→ **Supplied records**
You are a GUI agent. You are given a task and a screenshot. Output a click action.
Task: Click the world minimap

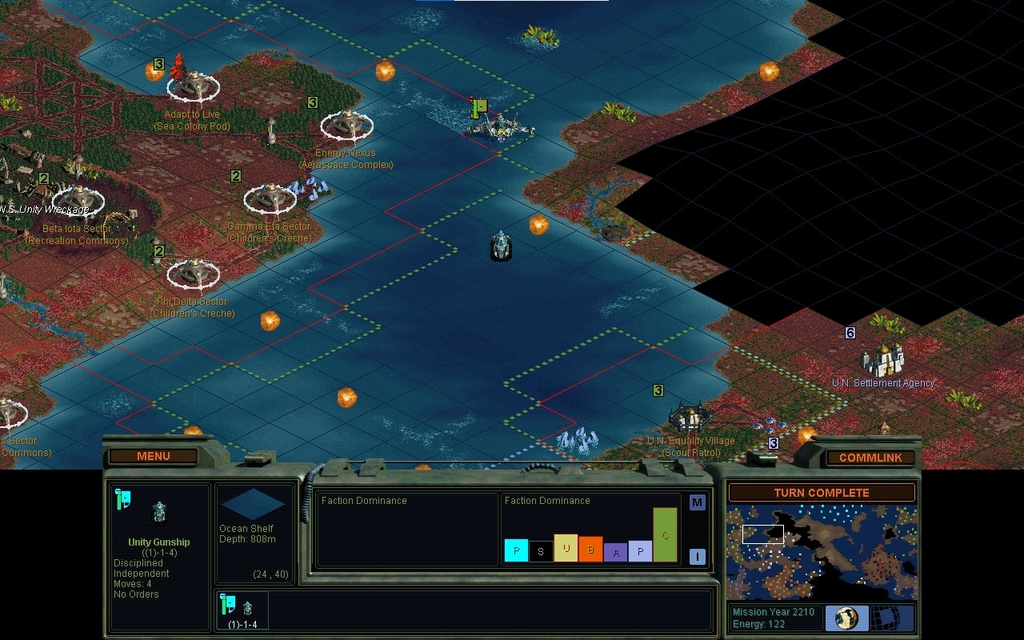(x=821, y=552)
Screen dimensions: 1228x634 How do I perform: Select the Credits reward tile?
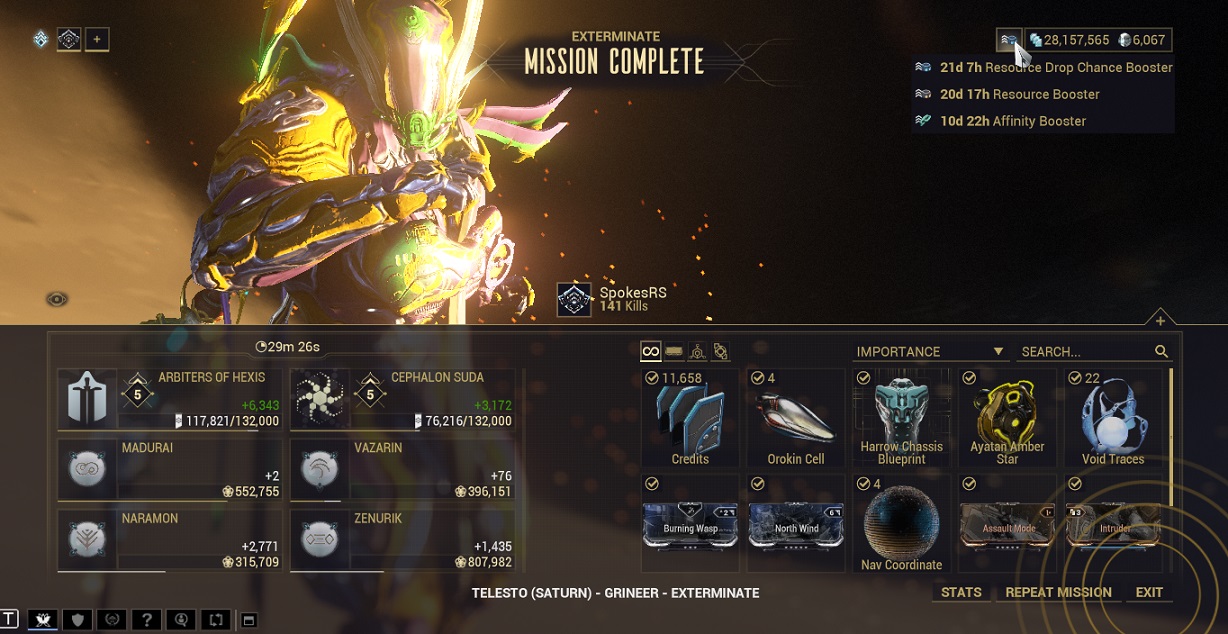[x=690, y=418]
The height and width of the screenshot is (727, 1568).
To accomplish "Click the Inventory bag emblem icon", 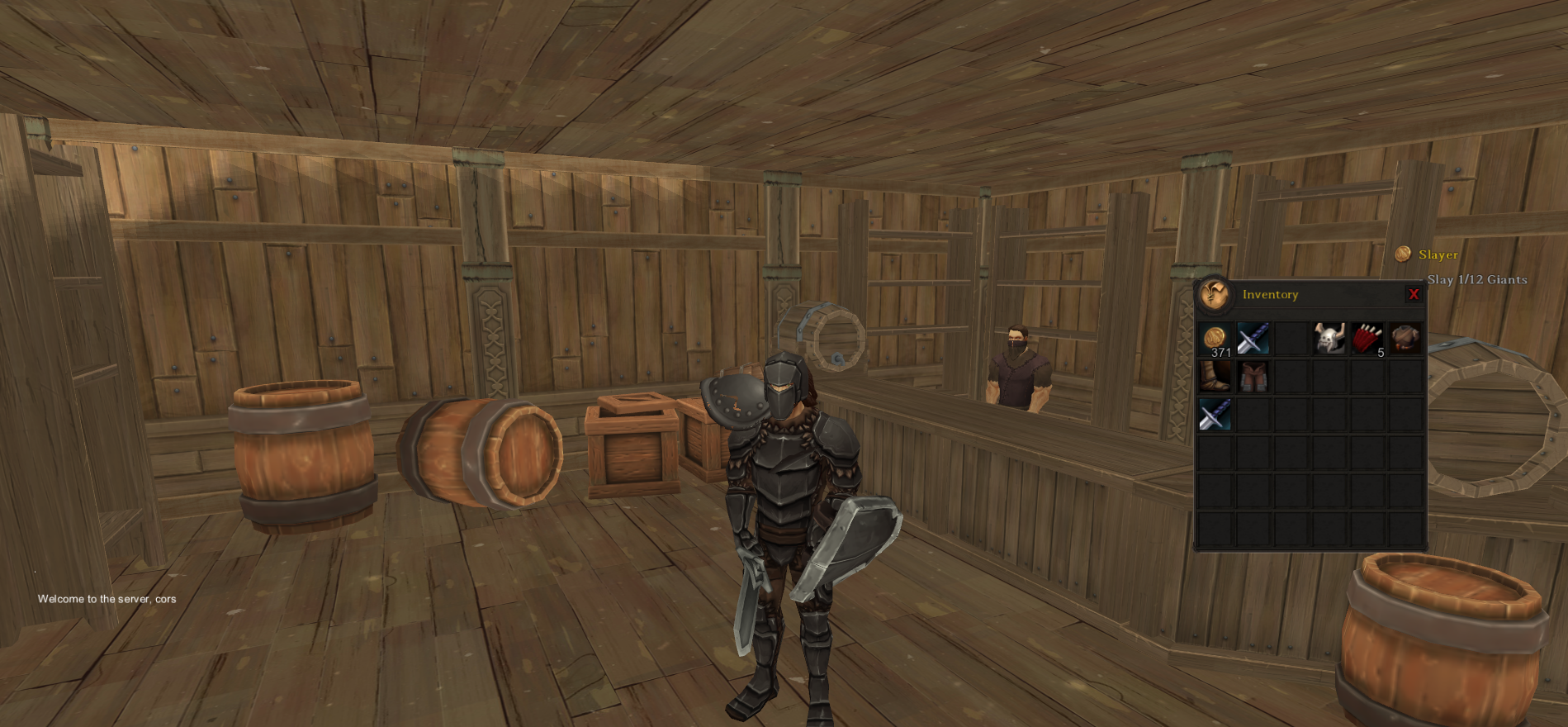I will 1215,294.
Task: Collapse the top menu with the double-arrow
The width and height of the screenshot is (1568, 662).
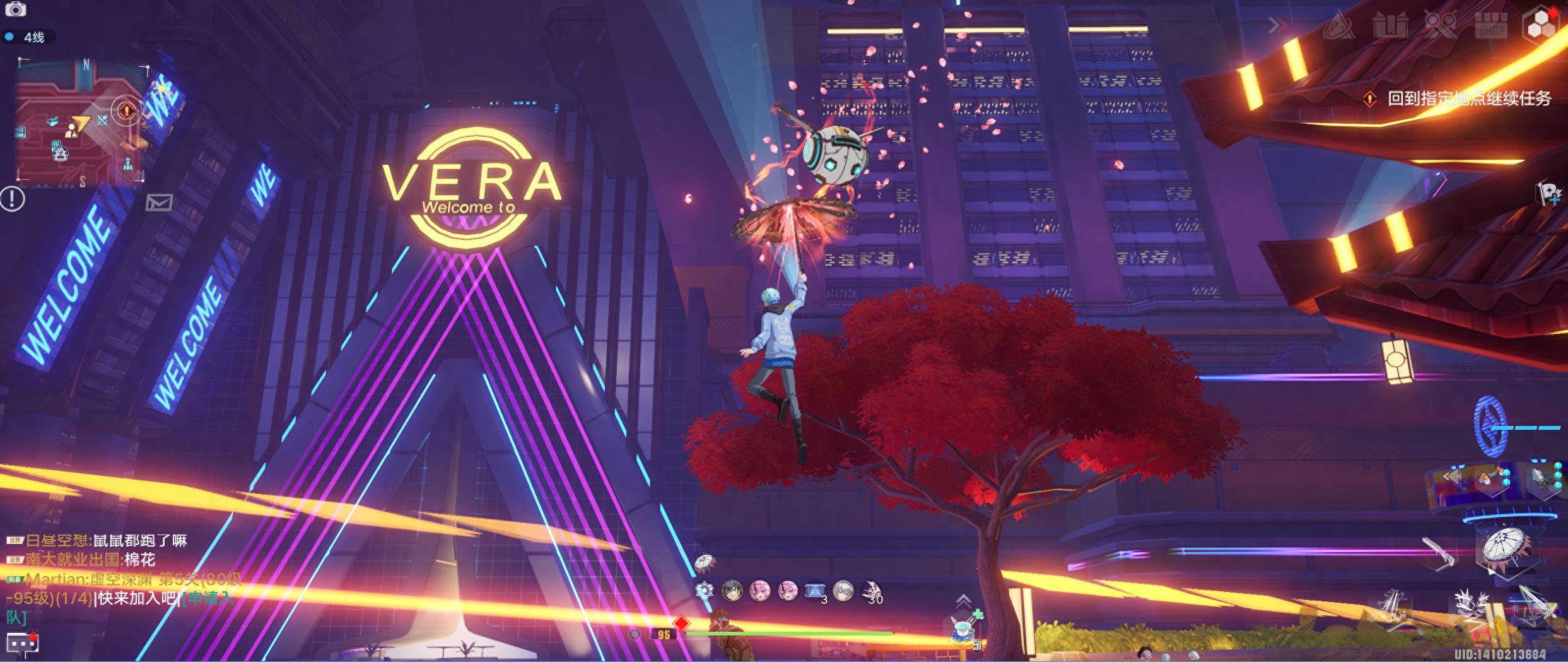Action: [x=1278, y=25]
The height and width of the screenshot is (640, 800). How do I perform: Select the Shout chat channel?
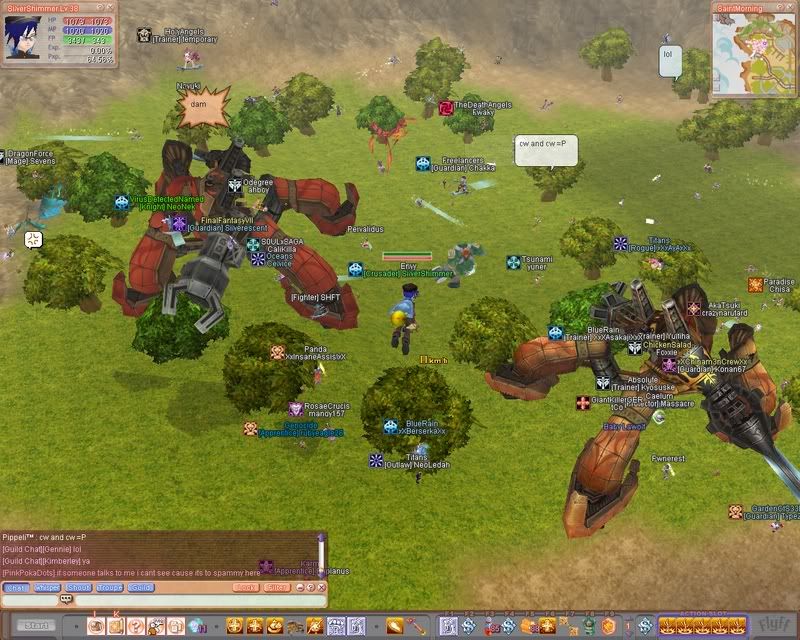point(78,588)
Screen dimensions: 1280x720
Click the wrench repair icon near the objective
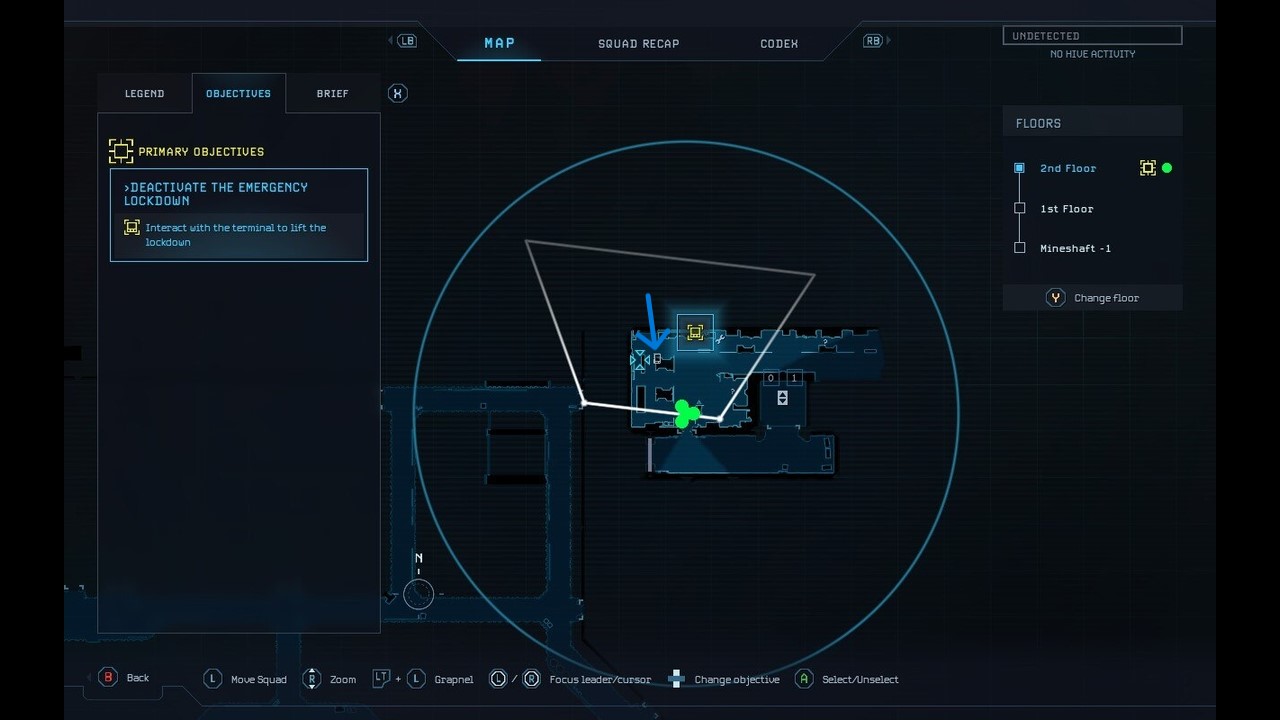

→ **Directive**
Print the records from their first line through the line that contains "[x=690, y=418]", both included, reproducing each line as it stands but leaving out the pictures.

→ **Task answer**
You are a GUI agent. You are given a task and a screenshot. Output a click action.
Task: Click the world minimap

(x=821, y=552)
Screen dimensions: 1228x634 How do I perform: Select the Credits reward tile?
[x=690, y=418]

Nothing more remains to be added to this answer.